WASHINGTON — Milwaukee lawmakers Tuesday approved a $3.4 million settlement of a federal lawsuit that alleged “stop-and-frisk” policing discriminated against blacks and Latinos in violation of the U.S. Constitution and federal anti-discrimination law.
The settlement won 12-2 approval from the Milwaukee Common Council and now goes to Mayor Tom Barrett, a Democrat, for his expected signature.
A group of black and Latino city residents — represented by the American Civil Liberties Union and attorneys from the Washington law firm Covington & Burling — had challenged the city police department’s stop-and-frisk policy in a lawsuit.
The suit alleged officers had made hundreds of thousands of stops of blacks and Latinos over the past decade without reasonable suspicion. Blacks and Latinos had been also targeted at a much higher rate than whites, suggesting racial and ethnic profiling, the suit contended.
“The Milwaukee Police Department’s work must be guided by evidence and the rule of law, not by the color of someone’s skin,” said Karyn Rotker, senior staff attorney with the ACLU of Wisconsin.

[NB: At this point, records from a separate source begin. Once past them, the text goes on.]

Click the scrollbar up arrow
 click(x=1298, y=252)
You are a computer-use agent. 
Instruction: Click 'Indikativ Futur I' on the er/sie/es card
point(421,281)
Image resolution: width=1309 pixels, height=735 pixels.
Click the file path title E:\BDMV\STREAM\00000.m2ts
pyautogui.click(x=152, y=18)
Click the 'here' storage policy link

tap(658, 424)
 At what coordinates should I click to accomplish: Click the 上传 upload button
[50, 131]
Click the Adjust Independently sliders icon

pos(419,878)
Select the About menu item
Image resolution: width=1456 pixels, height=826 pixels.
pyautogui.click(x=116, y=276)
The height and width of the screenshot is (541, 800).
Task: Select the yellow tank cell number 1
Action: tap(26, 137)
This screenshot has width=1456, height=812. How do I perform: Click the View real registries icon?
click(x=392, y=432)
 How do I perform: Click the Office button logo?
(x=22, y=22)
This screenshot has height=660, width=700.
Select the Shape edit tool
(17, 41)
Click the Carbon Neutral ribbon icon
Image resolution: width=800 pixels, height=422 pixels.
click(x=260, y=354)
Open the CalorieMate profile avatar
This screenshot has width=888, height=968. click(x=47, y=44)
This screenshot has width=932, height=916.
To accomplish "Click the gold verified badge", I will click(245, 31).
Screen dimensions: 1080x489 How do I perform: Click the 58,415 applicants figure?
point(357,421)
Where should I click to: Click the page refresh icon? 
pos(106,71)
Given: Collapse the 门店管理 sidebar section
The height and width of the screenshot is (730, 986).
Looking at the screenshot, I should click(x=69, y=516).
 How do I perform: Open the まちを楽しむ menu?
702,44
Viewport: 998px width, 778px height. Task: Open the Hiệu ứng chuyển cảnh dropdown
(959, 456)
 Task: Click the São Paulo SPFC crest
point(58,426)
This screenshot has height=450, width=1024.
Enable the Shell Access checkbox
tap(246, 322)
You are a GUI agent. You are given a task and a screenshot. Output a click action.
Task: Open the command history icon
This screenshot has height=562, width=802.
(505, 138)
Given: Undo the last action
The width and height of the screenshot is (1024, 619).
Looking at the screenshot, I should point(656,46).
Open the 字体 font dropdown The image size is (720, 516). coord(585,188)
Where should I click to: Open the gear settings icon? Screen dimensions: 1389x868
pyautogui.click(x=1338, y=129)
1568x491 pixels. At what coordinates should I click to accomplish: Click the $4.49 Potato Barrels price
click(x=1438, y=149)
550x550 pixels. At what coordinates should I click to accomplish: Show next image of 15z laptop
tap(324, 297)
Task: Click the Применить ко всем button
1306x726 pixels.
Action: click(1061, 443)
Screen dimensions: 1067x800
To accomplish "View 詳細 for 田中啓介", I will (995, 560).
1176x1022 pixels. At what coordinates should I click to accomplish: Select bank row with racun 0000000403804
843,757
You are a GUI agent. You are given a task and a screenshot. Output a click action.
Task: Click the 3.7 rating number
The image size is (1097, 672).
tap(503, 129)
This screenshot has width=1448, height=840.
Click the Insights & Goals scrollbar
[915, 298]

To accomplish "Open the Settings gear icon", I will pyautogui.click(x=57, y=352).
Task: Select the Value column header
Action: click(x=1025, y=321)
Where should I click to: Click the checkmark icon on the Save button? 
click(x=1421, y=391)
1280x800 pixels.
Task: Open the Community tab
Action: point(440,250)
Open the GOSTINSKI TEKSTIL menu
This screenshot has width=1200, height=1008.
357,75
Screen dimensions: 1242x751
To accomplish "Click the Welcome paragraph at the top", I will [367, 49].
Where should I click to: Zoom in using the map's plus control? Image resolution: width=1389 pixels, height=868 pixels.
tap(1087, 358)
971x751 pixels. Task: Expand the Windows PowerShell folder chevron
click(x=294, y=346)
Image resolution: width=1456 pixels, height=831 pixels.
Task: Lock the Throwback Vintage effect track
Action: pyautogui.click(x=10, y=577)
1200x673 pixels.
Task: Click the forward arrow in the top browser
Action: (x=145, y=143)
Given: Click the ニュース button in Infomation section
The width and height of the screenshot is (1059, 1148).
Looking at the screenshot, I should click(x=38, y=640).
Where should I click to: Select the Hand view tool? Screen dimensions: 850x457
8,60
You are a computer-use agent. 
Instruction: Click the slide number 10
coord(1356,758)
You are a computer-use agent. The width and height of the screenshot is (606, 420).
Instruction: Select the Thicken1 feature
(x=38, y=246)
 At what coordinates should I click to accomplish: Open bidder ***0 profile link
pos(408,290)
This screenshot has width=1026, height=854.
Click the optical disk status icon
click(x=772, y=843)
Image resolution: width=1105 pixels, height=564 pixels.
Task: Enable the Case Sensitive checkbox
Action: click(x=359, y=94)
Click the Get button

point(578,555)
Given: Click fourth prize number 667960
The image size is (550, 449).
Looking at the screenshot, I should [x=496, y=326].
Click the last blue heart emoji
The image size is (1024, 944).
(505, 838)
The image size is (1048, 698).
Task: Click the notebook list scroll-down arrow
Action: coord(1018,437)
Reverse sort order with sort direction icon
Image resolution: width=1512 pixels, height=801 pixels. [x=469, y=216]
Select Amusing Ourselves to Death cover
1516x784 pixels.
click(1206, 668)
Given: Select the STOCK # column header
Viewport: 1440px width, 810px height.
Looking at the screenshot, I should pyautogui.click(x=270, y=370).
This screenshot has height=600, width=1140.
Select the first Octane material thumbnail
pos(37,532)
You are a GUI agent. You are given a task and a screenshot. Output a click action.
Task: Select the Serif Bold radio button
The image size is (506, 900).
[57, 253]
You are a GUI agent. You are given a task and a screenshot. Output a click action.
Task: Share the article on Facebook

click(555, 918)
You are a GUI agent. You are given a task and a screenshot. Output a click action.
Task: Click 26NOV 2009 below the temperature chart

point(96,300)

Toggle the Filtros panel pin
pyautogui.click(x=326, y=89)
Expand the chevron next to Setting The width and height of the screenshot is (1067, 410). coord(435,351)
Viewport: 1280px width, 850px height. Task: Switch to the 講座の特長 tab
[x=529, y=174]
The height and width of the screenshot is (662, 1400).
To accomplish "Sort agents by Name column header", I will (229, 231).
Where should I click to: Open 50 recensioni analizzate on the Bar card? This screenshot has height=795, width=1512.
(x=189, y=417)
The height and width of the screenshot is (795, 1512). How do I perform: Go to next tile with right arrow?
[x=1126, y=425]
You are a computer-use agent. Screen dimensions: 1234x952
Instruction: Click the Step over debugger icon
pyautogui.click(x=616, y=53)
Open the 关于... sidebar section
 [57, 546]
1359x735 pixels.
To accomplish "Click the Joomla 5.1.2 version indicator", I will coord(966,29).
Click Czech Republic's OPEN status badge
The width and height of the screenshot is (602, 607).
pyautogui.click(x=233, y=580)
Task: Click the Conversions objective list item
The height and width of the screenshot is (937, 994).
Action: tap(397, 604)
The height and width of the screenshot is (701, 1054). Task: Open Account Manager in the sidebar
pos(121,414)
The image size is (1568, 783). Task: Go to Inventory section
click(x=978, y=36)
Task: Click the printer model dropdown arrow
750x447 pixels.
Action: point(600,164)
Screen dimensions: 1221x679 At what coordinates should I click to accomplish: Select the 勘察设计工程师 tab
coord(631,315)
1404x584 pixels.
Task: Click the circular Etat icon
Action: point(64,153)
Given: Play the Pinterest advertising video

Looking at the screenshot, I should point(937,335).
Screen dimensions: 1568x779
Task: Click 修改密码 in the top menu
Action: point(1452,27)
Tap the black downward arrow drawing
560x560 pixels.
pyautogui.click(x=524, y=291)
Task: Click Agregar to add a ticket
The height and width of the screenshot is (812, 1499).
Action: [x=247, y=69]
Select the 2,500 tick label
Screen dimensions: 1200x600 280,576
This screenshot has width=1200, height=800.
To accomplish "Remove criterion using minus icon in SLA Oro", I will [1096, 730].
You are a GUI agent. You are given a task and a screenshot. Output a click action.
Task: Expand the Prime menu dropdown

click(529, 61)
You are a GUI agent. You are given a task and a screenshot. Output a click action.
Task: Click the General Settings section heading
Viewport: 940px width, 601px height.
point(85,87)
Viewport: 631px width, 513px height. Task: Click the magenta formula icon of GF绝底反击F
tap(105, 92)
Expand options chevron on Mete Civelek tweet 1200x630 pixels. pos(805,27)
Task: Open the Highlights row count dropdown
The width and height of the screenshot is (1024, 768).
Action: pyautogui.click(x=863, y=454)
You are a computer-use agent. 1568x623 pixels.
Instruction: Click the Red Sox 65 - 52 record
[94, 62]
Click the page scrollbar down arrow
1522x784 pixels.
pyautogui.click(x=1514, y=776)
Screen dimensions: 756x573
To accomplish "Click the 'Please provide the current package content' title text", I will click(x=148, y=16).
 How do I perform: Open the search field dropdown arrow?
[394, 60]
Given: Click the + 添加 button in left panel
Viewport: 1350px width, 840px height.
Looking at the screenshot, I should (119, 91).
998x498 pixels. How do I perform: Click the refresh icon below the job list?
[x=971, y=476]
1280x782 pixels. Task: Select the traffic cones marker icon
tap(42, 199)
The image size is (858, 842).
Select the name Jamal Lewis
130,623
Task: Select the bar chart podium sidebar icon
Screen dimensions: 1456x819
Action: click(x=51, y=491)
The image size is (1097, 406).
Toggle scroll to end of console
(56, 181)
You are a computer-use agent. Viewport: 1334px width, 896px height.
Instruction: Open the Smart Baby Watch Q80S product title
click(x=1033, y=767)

The plaintiffs sued the City of Milwaukee, the Milwaukee Fire and Police Commission and then-Police Chief Edward Flynn in February 2017. The suit alleged the stop-and-frisk policing violated the Fourth Amendment prohibition on unreasonable searches and that the racial profiling violated the 14th Amendment’s due process and equal protection clauses and Title VI of the Civil Rights Act of 1964, barring discrimination based on race, color or national origin
Photo courtesy of Joseph Curtis
The settlement requires that law enforcement end unlawful stops and frisks; devise reforms to prevent them; improve data collection, training and supervision; and establish a means of public accountability.
In an amended complaint in May 2017, attorneys for the plaintiffs wrote: “Black and Latino people throughout Milwaukee – including children — fear that they may be stopped, frisked, or otherwise treated like criminal suspects when doing nothing more than walking to a friend’s house or home from school, driving to and from the homes of loved ones, running errands, or simply taking a leisurely walk or drive through the City.
“No matter where they are in the City,” the 91-page complaint continued, “Black and Latino people face the constant fear that they and their children may be subjected to police harassment even if they are doing nothing wrong.”
The attorneys ascribed the Milwaukee Police Department’s stop-and-frisk policing to the “broken windows” law enforcement philosophy — which dates to the early 1980s and is rooted in the idea that aggressive enforcement and arrests for minor offenses prevent major crimes.
The suit accused the MPD of “blanketing certain geographic areas in which residents are predominantly people of color with ‘saturation patrols’ by MPD officers, who conduct high-volume, suspicionless stops and frisks throughout the area.”
“Over time,” the suit claimed, “the MPD’s program has developed into a formal and informal quota system that requires patrol officers to meet numerical targets for stops on a regular basis.”
In a statement released by the ACLU Tuesday, lead plaintiff Charles Collins, a black Milwaukee resident of more than 50 years, said: “I was stopped by Milwaukee police and treated like a suspect when I wasn’t doing anything wrong. This agreement gives me hope that the police will change the way they treat me and that I will be able to leave my home and be free of suspicion.”
Neither the office of Mayor Barrett nor the Milwaukee Police Department could immediately reached for comment Tuesday evening.